After the final deadline, the council urged the judge to reconsider the jail threat on the grounds that Finau had toned down the signs, and Finau and his supporters were using the prospect of jail to cast him as a martyr.

The judge dismissed these arguments, saying he was left with the impression that the council had come back to court for help with what it perceived necessary for "damage control".

Events in court were "distinctly enlightening". A man in the gallery tried to take a seat at the bench and speak for Finau but he was obviously unsuitable for such a role.

The judge required Finau to speak - "after all, it was his liberty that was at stake" - and he read hand-written submissions that were irrelevant.
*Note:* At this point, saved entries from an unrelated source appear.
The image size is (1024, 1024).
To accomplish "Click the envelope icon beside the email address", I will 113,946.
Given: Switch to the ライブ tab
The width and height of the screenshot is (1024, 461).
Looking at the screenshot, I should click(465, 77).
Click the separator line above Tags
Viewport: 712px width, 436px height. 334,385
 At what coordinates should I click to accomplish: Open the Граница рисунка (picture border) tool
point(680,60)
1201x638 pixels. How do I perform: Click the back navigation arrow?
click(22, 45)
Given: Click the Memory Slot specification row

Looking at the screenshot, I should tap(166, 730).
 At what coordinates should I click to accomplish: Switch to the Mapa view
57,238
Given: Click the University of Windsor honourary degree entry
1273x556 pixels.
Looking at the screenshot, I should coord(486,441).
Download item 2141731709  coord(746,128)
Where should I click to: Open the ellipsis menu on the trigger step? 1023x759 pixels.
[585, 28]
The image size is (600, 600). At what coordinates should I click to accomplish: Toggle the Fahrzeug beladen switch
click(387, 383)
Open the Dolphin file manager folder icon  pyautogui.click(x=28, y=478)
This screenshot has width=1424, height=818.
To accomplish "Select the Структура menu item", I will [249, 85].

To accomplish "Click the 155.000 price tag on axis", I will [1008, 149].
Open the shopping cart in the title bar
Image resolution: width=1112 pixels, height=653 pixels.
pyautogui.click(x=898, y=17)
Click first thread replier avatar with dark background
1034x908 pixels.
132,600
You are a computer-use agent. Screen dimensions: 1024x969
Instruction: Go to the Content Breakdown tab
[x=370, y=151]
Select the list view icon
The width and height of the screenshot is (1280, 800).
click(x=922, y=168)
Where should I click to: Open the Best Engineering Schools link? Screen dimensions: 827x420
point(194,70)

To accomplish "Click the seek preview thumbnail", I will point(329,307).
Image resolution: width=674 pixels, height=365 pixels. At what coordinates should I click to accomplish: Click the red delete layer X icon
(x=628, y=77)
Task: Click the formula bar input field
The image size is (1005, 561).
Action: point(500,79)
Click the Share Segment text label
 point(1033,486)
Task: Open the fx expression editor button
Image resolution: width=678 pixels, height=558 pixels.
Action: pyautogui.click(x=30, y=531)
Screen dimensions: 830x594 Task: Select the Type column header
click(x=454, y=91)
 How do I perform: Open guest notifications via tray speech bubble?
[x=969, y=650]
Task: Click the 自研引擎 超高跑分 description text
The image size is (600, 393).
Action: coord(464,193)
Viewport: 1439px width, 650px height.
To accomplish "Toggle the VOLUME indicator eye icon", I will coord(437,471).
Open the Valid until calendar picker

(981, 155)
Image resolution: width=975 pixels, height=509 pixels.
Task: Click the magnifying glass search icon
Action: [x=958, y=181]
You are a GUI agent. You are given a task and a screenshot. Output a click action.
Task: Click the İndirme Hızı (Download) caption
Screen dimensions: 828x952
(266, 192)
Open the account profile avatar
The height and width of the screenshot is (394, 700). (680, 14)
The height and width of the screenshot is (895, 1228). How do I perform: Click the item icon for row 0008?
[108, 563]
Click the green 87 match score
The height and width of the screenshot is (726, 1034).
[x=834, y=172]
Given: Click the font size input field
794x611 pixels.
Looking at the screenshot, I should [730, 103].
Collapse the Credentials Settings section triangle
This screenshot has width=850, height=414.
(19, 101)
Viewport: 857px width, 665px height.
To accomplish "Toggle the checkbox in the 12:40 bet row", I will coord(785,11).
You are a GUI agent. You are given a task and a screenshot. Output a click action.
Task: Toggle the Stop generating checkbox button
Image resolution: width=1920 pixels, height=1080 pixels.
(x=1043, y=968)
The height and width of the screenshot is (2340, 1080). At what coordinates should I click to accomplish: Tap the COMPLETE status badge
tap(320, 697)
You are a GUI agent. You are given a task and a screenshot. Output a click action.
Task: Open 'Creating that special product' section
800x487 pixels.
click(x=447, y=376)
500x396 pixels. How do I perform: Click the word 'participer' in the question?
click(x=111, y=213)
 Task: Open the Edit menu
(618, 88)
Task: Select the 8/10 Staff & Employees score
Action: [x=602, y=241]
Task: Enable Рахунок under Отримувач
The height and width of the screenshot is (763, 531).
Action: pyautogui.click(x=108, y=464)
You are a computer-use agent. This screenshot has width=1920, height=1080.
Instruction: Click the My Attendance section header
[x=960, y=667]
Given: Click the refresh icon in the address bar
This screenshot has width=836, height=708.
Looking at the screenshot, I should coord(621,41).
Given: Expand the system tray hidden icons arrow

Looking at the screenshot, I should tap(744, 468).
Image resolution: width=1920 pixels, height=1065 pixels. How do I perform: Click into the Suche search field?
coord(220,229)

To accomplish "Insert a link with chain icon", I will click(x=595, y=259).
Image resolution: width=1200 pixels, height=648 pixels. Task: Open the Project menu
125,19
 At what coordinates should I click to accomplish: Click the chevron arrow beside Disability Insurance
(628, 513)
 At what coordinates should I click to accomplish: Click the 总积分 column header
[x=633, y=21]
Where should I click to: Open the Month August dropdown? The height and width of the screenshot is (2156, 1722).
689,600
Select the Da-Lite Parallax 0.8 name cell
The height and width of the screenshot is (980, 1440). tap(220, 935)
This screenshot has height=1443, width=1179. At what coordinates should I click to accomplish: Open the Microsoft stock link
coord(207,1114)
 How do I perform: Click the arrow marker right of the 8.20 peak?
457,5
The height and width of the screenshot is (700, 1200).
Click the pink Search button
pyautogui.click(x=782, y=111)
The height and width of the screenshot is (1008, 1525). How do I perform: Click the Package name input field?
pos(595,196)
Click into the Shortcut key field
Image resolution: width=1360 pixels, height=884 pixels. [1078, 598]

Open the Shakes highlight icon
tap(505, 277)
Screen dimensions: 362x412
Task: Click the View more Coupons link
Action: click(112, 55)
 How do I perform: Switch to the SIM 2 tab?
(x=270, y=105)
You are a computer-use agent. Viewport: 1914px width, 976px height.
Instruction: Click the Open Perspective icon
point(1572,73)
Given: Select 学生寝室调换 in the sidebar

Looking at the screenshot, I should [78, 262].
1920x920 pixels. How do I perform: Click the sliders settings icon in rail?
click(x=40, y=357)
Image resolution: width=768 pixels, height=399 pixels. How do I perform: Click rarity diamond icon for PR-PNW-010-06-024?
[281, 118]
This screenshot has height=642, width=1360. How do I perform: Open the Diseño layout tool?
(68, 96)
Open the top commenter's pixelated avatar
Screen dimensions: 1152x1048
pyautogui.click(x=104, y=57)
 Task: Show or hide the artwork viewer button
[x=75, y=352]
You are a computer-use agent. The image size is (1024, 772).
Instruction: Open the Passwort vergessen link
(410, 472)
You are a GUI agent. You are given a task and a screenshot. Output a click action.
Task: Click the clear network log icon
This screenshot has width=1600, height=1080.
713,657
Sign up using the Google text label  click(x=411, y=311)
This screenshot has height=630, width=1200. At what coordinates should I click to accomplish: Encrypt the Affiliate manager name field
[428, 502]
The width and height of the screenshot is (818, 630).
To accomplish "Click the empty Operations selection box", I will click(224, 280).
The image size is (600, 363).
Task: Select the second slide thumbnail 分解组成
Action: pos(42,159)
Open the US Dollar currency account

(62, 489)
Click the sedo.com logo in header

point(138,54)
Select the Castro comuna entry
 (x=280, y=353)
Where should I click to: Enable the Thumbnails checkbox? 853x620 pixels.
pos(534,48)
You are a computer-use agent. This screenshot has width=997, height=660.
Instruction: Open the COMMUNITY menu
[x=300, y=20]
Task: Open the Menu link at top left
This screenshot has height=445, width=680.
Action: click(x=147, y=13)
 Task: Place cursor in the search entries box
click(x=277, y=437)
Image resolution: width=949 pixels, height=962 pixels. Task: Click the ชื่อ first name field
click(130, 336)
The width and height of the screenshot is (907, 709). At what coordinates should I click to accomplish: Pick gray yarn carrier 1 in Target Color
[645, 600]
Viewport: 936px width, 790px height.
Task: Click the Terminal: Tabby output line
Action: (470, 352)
After a while Finau showed signs of distress. After a brief adjournment, he read a new written submission that, like the first, was clearly the "handiwork of another".

To enforce the jail order, concluded Judge Joyce, "would be to punish a mere pawn".

Protester escapes jail

Ike Finau, of the radical anti-privatisation Water Pressure Group, has refused
to remove signs from his Grey Lynn property. The slogans have bagged
politicians for more than three years. Auckland City Council got a court order
last year to remove the signs.

*In December, Judge Roderick Joyce declared Finau in contempt of court
and gave him a deadline of January 17 to remove the signs or go to jail.
*In late January the council asked the judge to cancel that order.
*This week, Judge Joyce rules that Finau is a pawn in a game being played by others.

What the judge said

"I required that Mr Finau speak on his own account … After all, it was his liberty that was at stake … Mr Finau's obvious unfamiliarity with the content of the material he read out made plain that none of any of it was really his handiwork."

"The suspicions I had already begun to harbour that Mr Finau was but a pawn in a game being played out by others, using him for their own ends ... Mr Finau has been … used as the instrument of others in pursuit of their own agendas. In short, the persons truly responsible for his defiance of the court's order are not before the court."